SAS or SSD for Ubuntu 14.04 and data analysis

I am in the process of building a workstation and have a question related to performance. I am a scientist who deals with big data (average file size 30-50gb). My OS is ubuntu 14.04 and so far I have a 128gb dual xeon E5-2630 with 6 cores each. I/O buffering is an issue so I am adding a 256/512? PCIe card and either 2 SSD or SAS drives for the OS and software. Since the PCIe will be separate its main purpose will be for file transfer, so would a SAS or SSD be a better fit for the OS? I am leaning towards SAS for the buffering issue, but wanted to ask more knowledgeable users. I forgot to mention that there will be a separate 1 or 2TB drive. Any recommendations for the size of the SAS or SSD? Thanks :).

do you access your data files randomly or sequentially?

I access files sequentially. Thank you :).

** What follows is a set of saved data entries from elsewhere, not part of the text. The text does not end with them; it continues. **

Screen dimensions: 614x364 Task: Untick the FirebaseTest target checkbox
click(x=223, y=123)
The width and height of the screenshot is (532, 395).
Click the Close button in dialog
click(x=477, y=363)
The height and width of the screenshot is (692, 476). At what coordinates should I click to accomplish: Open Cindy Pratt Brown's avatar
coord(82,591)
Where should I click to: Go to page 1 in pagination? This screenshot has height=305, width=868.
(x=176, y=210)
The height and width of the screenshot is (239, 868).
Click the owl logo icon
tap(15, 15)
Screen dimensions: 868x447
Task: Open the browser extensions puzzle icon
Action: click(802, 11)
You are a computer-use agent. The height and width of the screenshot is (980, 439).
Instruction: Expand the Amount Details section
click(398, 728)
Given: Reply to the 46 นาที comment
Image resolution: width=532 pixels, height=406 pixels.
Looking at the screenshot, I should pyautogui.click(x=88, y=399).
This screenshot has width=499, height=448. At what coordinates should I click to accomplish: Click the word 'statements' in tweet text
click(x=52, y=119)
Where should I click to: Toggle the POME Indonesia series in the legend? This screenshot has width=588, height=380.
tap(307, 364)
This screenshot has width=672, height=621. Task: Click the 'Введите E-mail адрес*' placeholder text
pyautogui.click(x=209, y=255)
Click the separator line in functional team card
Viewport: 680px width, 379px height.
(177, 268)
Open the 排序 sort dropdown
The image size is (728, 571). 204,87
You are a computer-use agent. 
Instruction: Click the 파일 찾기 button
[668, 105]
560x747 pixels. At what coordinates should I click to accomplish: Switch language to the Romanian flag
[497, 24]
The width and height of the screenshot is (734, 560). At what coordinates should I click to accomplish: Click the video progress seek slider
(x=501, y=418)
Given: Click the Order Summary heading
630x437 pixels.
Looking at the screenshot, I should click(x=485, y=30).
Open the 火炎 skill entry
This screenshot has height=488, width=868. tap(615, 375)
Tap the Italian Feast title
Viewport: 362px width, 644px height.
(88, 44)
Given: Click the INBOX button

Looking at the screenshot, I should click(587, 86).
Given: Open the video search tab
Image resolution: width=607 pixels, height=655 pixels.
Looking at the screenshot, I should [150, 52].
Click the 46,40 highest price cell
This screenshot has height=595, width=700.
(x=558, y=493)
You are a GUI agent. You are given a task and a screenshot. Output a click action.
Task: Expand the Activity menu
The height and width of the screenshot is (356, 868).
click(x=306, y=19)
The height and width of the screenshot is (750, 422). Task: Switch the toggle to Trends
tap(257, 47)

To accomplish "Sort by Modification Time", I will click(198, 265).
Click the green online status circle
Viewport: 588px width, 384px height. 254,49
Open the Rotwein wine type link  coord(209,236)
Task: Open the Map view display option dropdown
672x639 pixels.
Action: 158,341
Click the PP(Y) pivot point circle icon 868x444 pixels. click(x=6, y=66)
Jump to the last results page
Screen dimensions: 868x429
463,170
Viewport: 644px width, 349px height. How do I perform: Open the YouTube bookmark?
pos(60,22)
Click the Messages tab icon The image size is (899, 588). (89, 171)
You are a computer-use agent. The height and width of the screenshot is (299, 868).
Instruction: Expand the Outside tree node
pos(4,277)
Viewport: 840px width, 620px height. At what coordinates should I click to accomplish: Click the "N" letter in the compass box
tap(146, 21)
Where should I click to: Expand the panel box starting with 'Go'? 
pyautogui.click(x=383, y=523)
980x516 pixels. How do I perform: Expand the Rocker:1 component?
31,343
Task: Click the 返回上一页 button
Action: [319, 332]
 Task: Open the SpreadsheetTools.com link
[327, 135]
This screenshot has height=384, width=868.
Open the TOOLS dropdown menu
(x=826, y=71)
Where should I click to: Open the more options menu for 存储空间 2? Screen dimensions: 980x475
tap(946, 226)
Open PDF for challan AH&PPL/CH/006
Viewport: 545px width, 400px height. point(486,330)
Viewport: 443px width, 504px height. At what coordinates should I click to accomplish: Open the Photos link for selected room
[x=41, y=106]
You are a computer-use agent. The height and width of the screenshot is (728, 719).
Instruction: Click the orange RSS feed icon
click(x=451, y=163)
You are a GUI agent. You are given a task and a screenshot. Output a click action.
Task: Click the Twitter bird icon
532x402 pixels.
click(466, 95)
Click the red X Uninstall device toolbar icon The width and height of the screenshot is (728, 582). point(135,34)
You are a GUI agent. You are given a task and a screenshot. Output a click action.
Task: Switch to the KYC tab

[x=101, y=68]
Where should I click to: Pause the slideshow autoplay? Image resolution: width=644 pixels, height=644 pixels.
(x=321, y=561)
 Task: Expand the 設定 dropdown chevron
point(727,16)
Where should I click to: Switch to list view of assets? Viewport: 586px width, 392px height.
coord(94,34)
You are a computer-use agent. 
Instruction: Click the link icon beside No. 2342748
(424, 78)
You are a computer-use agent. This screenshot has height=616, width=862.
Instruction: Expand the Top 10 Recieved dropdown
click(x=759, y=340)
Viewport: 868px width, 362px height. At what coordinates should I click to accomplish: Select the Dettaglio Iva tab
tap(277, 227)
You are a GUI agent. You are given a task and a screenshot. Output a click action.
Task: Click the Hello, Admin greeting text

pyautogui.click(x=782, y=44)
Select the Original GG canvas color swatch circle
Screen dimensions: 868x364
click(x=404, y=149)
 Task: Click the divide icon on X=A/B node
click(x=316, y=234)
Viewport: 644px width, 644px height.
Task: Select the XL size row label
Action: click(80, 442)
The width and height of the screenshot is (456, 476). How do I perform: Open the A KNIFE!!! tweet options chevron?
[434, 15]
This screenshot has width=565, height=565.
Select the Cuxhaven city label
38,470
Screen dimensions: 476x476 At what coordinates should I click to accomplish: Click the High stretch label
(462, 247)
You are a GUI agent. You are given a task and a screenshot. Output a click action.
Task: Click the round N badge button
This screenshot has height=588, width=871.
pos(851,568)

SSD is more than an order of magnitude (or much) faster than SAS high-rpm disks.
SSD is limited - usually to 1-2 TB of storage. With 128GB of memory, you could easily use SSD disks to load whatever file you want into memory - e.g., usual term is a RAMDISK. Ubuntu supports this. It also caches files very effectively without much human intervention other than configuration.

Learn about pdflush: The Linux Page Cache and pdflush

There is also vmtouch. You can force any file to be read entirely into memory. Which would definitely favor SSD.

Hoytech Also note some other tools on that site.

So, I would suggest: SSD's and vmtouch (or an analagous tool.)

1 Like

You might also consider m sata ssd
Samsung SSD 840 EVO mSATA | Samsung SSD

1 Like

Not directly related but i had a longer workshop yesterday about our new storage system (EMC VMax 200k). EMC claims that they had intended the 300GB 15k-SAS drives for high-performance, but phase them out now because (quoting from memory) with the development of Flash-SSDs its just not worth it any more. They also claim that, because they use SLC-based hardware, they have even lower rates of disk-replacement, even in heavy-duty transactional storage systems, than with rotational disks, to which a much lower energy consumption of the SSDs compared to the 15k-SAS disks contributes. There is simply less heat involved and that shows when you pack some ~2500 disks into a rack.

You haven't said where you are going to place the workstation, but in case it is going to be somewhere near your desk: 15k-disks are awefully LOUD in addition to be premier heating devices while SSDs are completely silent.

I hope this helps.

bakunin

2 Likes

Thank you all :).